X
Tech

Novell buys e-Security

The security event management space is one that has made no one super-rich, especially the investors.  But today’s announcement that Novell is paying $72 million for e-Security is probably a great relief for the backers of the first (1999) security event management (SEM) company.
Written by Richard Stiennon, Contributor

The security event management space is one that has made no one super-rich, especially the investors.  But today’s announcement that Novell is paying $72 million for e-Security is probably a great relief for the backers of the first (1999) security event management (SEM) company. It looks to me like e-Security had taken in $40 million in investment over the years.  The founders  of e-Security were the first to recognize that security people were drowning in a flood of alerts from their IDS systems.  They launched a product that collected and collated all of those alerts into one console view. By my count there were 16 vendors in this space. All of them had great software that really did the job.   
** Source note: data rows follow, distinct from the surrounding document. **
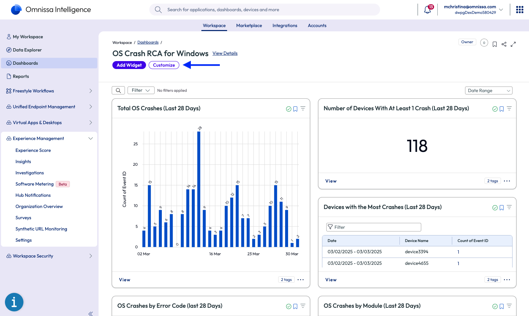Image resolution: width=529 pixels, height=316 pixels.
Task: Expand dashboard to full screen
Action: coord(513,44)
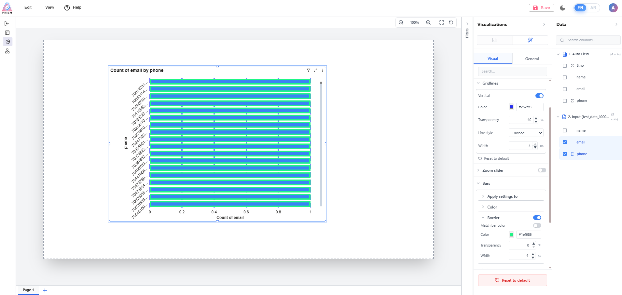Open the Edit menu
The height and width of the screenshot is (295, 622).
(x=28, y=7)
I have always had a problem with this space because I felt it addressed a symptom of IDS,  not a security issue. The problem was that companies, for lack of anything better to do, had deployed intrusion detection sensors everywhere which were spewing alerts. You could either tune these IDS sensors until they were quiet, you could outsource the monitoring to a managed security service provider, or you could invest in more infrastructure to gather all of the alerts in one place such as these 16 vendors did.

What has saved the SEM space is compliance. That is one area that collecting useless information and archiving it forever is needed.  HIPPA, GLB, SOX, are all arguments used by these vendors to justify their products.  Maybe they have something.

 

Back to today’s announcement. Novell is a schizophrenic company. On the one hand they are strong in identity management and directories; on the other hand they own SUSE Linux.  I guess the purchase of e-Security is to beef up their security offerings. It does not quiet make as much sense as Micromuse buying one of the other pioneers in the SEM space, GuardedNet last July.  At least Micromuse was already in the network event management space.

 

I would rather see Novell continue its push around Linux than dabbling in security event management and compliance.